2. The method of claim 1, wherein (a) comprises calculating a
difference between a first macroblock constituting part of the
input frame, and a second macroblock constituting part of the base
layer frame and corresponding to the first macroblock, and
obtaining the residual signals.
3. The method of claim 1, wherein (b) comprises converting second
sub-blocks of a macroblock by referring to first sub-blocks
constituting a macroblock formed of the residual signals.
4. The method of claim 1, wherein (b) comprises (d) converting
transform coefficients of a plurality of sub-blocks constituting a
macroblock constructed by the residual signals.
5. The method of claim 4, wherein (d) converts the transform
coefficients using a Hadamard transform.
6. The method of claim 4, further comprising, after (b), (e)
setting information indicating that the residual signals have been
converted using an intra-coding method.
7. The method of claim 6, wherein (e) sets the information on a
macroblock basis.
8. The method of claim 6, wherein (e) sets information about all
blocks included in each slice.
9. The method of claim 6, wherein (e) sets information about all
macroblocks included in each frame.
10. The method of claim 1, further comprising comparing results
converted using an intra-coding method with results converted using
an inter-coding method.
11. A method of encoding video signals in intra-Base-Layer (BL)
prediction mode by selectively applying intra-coding in a
multilayer-based video encoder, the method comprising: (a)
calculating a difference between an input frame and a base layer
frame calculated from the input frame and obtaining residual
signals; (b) determining if resolution of the base layer frame is
identical to that of the enhancement layer frame and converting the
residual signals using an intra-coding method if the resolution is
identical; (c) generating an enhancement layer frame including the
converted residual signals; and (d) comparing results converted
using an intra-coding method with results converted using an
inter-coding method.
12. A method of decoding video signals in intra-BL prediction mode
by selectively applying intra-coding in a multilayer-based video
decoder, the method comprising: (a) receiving a base layer frame
and an enhancement layer frame; (b) performing an inverse transform
when residual signals of the enhancement layer frame are encoded
using an intra-coding method; and (c) performing restoration by
adding the inversely transformed residual signals to image signals
of the base layer frame.
13. The method of claim 12, wherein (b) comprises: restoring
transform coefficients existing in the residual signals; and
restoring the residual signals using restored transform
coefficients.
14. The method of claim 12, wherein (b) comprises: restoring
transform coefficients of a plurality of sub-blocks constituting a
macroblock formed of the residual signals; and restoring the
sub-blocks using the restored transform coefficients.
15. The method of claim 14, further comprising (d) restoring the
transform coefficients using an inverse Hadamard transform.
16. The method of claim 12, further comprising, before (b),
extracting information indicating that residual signals have been
converted using an intra-coding method.
17. The method of claim 16, wherein the information is information
set on a macroblock basis.
18. The method of claim 16, wherein the information is information
set for all macroblocks included in each slice.
19. The method of claim 16, wherein the information is information
set for all macroblocks included in each frame.

-*-

▶ **INSTRUCTIONS TO FOLLOW**: Write the next few claims of the patent claims on intra-BL prediction in multilayer video coding, picking up after claim 19.

▶ **COLLECTED MATERIAL**:
-*-

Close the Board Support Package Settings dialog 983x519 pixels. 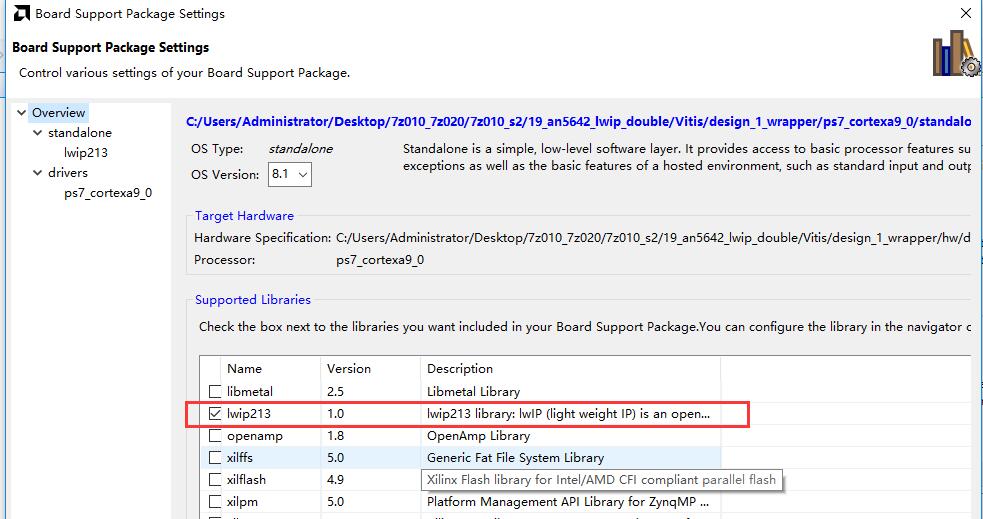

-*-

▶ **ANSWER**:
20. A method of decoding video signals in intra-BL prediction mode
by selectively applying intra-coding in a multilayer-based video
decoder, the method comprising: (a) receiving a base layer frame
and an enhancement layer frame; (b) determining if resolution of
the base layer frame is identical to that of the enhancement layer
frame and performing an inverse transform when residual signals of
the enhancement layer frame are encoded using an intra-coding
method if the resolution is identical; and (c) performing
restoration by adding the inversely transformed residual signals to
image signals of the base layer frame.
21. An encoder comprising: a base layer encoder generating a base
layer frame from an input frame; and an enhancement layer encoder
generating an enhancement layer frame from the input frame;
wherein, at a time of generating a macroblock of the enhancement
layer frame, the enhancement layer encoder comprises a conversion
unit performing intra-coding on residual signals obtained by
calculating a difference between a macroblock of the base layer
frame, which corresponds to the macroblock of the enhancement layer
frame, and a macroblock of the input frame.
22. The encoder of claim 21, wherein the conversion unit converts a
second sub-block, which is part of a macroblock, by referring to a
first sub-block constituting part of a macroblock that is formed of
the residual signals.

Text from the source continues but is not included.